MCI WorldCom still had a profitable segment of its business based on EDI technology. This technology used Tymnet to interface between Tandem computers using a non-standard x.25 interface and a high speed bi-synch modem used by the EDI customers. Prior to shutting down the MCI/WorldCom portion of Tymnet, they adapted the Tymnet Engine node code to permit internal connections between the x.25 interface and the high-speed modem interface without the aid of the Tymnet Supervisor. Once this was tested and deployed, they were able to shut down the rest of the MCI/WorldCom portion of Tymnet and continue to support their EDI customers. These "islands" of Tymnet were still running 5 years later in 2008.

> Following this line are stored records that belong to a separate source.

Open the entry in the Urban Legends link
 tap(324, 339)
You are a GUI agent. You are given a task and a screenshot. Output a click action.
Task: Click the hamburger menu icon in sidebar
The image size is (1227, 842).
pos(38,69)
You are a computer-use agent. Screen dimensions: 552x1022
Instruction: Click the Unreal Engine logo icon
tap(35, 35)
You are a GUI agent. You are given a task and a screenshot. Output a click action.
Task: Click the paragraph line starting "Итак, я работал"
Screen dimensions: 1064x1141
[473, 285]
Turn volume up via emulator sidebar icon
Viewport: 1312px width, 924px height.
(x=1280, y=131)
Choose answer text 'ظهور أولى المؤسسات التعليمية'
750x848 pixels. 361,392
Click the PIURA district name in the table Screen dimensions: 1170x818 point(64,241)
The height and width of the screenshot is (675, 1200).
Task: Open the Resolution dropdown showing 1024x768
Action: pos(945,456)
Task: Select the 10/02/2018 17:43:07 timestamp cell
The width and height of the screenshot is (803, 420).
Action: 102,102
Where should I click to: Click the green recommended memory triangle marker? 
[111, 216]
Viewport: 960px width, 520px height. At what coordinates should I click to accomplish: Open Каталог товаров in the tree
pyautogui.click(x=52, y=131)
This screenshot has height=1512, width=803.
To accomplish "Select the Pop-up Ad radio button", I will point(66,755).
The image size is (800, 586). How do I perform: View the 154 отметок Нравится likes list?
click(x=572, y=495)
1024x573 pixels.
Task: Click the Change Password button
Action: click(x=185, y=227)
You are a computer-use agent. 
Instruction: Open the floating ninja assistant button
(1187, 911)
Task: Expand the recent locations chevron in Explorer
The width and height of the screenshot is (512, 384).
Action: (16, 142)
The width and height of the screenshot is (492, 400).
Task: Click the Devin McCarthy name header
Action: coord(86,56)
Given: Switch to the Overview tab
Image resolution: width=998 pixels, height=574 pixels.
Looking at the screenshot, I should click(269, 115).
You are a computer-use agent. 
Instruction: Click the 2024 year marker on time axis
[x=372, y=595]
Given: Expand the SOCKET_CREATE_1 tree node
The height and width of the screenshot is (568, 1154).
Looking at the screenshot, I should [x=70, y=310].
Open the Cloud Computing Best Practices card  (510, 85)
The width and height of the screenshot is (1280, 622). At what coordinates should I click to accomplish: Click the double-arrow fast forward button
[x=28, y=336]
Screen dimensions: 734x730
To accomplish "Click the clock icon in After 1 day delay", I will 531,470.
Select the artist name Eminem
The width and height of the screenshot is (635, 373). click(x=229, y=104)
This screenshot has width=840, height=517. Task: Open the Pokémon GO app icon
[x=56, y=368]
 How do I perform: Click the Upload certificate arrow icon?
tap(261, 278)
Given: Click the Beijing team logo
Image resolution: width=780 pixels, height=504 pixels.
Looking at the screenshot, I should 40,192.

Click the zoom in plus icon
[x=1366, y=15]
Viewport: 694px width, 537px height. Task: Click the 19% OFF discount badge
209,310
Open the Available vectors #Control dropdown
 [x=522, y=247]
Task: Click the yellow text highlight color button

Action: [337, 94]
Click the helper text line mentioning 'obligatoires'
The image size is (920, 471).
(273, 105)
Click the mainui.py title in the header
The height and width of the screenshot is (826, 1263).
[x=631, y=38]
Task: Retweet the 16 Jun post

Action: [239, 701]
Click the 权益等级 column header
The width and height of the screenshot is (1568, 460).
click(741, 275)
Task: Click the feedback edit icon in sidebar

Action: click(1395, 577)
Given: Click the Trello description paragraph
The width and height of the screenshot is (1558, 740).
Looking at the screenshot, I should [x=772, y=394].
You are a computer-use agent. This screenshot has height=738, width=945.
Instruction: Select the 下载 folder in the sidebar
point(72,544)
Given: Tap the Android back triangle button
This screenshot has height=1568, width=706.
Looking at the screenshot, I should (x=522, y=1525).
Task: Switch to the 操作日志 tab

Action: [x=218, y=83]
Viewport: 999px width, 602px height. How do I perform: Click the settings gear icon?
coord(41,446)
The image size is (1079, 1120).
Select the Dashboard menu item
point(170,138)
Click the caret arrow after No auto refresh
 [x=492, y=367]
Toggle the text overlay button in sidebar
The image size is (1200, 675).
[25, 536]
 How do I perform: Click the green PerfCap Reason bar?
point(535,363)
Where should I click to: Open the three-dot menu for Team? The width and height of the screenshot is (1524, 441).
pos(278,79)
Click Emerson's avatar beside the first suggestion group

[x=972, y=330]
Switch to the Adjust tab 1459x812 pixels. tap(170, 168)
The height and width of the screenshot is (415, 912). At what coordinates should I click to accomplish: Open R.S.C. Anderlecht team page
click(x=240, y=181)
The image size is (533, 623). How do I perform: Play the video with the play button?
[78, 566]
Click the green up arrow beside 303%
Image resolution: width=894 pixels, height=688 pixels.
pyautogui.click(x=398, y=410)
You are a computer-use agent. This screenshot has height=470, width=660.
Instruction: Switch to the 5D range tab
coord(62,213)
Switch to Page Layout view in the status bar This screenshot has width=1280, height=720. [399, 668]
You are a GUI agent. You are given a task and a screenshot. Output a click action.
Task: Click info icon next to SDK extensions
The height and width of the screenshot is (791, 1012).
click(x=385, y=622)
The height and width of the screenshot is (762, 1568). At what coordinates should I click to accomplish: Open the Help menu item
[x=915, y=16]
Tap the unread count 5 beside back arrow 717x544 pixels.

====WorldCom bankruptcy====
WorldCom executives were involved in a financial scandal resulting in the CEO, Bernie Ebbers, to be ousted and later charged with violations of federal statutes. This scandal sent the stock price down to 10 cents per share, and WorldCom filed for bankruptcy. It emerged from bankruptcy renamed as MCI several months later.

====AT&T sold to SBC====
On January 31, 2005, SBC Communications (SBC) announced that it would purchase AT&T Corp. for more than $16 billion. Shortly thereafter, the SBC name was changed to AT&T Inc. to distinguish itself from the original AT&T Corp.

====MCI sold to Verizon====
On February 14, 2005, Verizon agreed to acquire MCI, formerly WorldCom, after SBC agreed to acquire AT&T Corp. just a few weeks earlier.

Verizon was formed in 2000 when Bell Atlantic, one of the Regional Bell Operating Companies, merged with GTE. Prior to its transformation into Verizon, Bell Atlantic had merged with another Regional Bell Operating Company, NYNEX, in 1997.

==Tymshare SUPER BASIC==

SUPER BASIC was a compile and go implementation of a variant of the BASIC programming language for the Scientific Data Systems SDS 940 time-sharing computer system, commercialized by Tymshare around 1968.

==Tymshare PDP-10 compatible computers==
Tymshare attempted marketing a line of computer developed by Foonly, using the name Tymshare XX Series Computer Family, of which the Tymshare System XXVI was the main focus.
The Foonly F4 was remarketed as the System 26KL (another name for the Tymshare System XXVI).